Brief: Print, word for word, the opening line of the data below and every line after it through the line that contains "You are a computer-use agent. Image", but not the pictures.
Input: Begin
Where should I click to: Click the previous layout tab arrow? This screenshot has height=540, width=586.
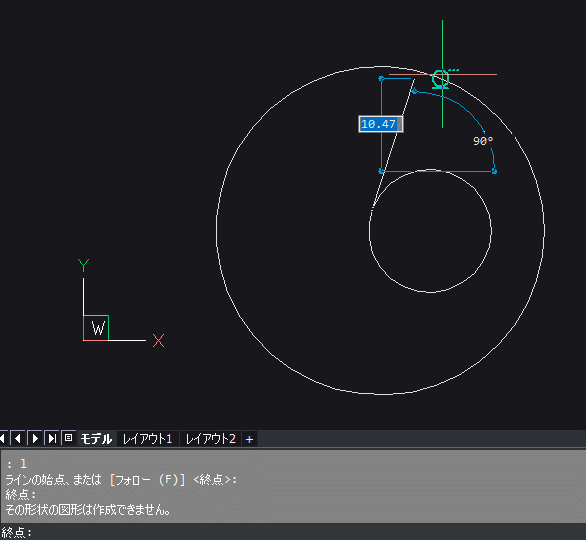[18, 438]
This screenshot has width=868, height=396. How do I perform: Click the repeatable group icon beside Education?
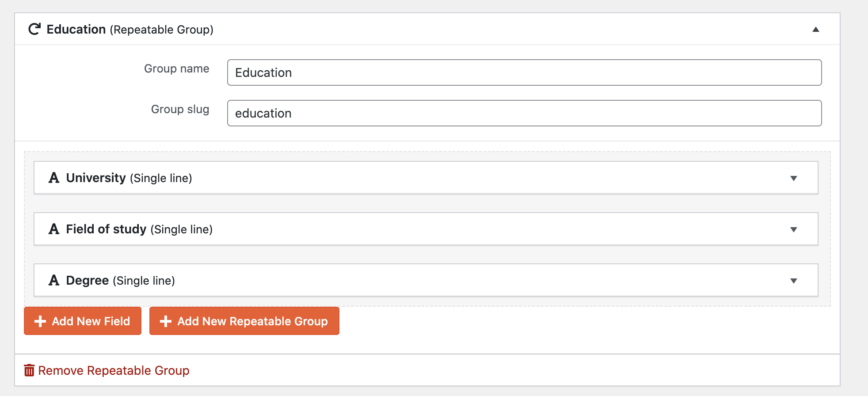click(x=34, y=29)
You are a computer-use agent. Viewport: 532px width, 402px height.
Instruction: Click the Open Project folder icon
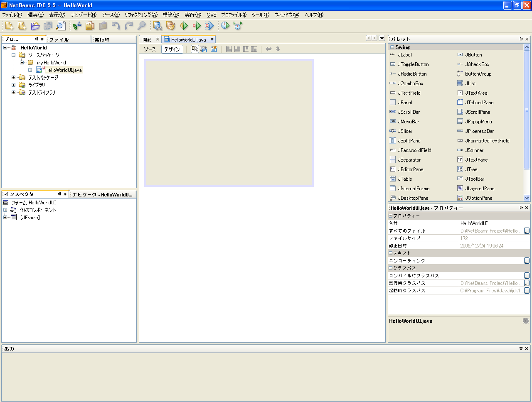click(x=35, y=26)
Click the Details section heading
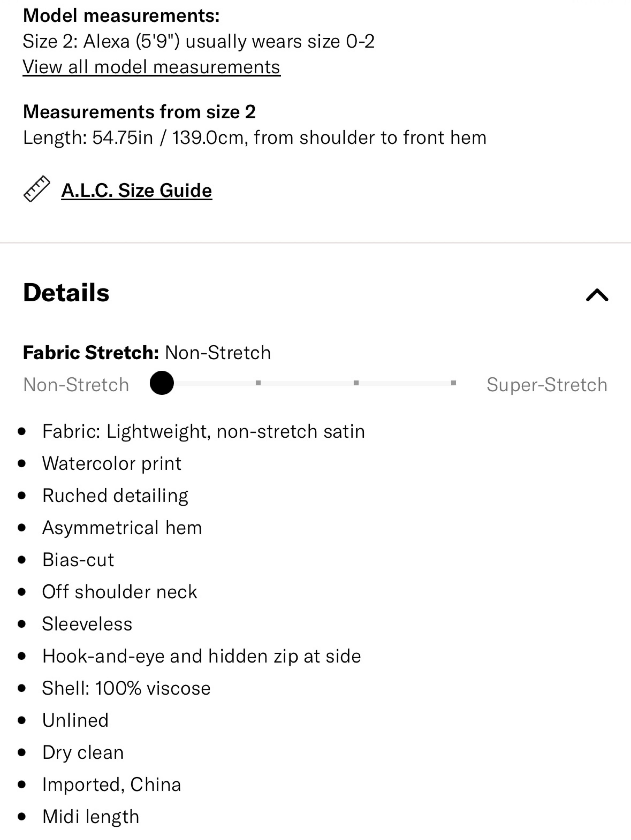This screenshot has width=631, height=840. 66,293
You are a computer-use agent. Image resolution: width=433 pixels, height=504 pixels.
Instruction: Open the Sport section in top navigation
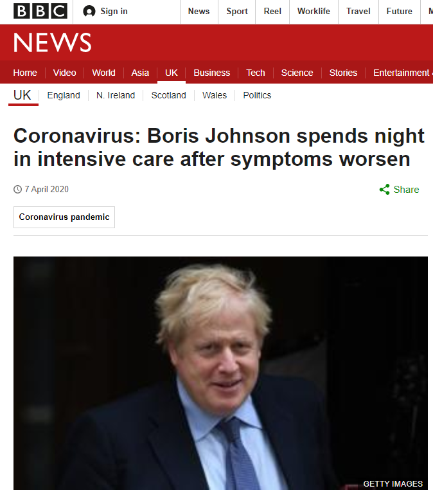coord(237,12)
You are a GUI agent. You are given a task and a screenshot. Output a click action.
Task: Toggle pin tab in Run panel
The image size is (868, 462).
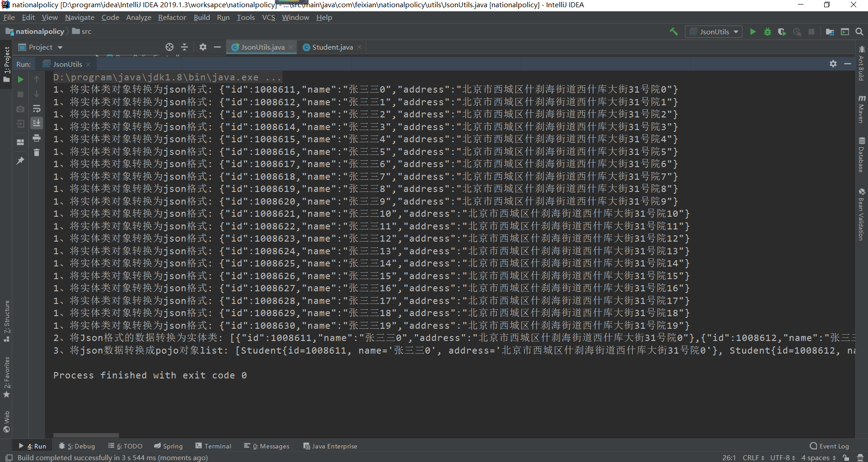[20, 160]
Input: End
Problem solution:
Where should I click to: Click the previous layout tab arrow? This screenshot has height=540, width=586.
[18, 438]
This screenshot has width=868, height=396. How do I perform: Click the repeatable group icon beside Education?
click(x=34, y=29)
You are a computer-use agent. Viewport: 532px width, 402px height.
Instruction: Click the Open Project folder icon
click(x=35, y=26)
Click the Details section heading
This screenshot has width=631, height=840. 66,293
You are a computer-use agent. Image resolution: width=433 pixels, height=504 pixels.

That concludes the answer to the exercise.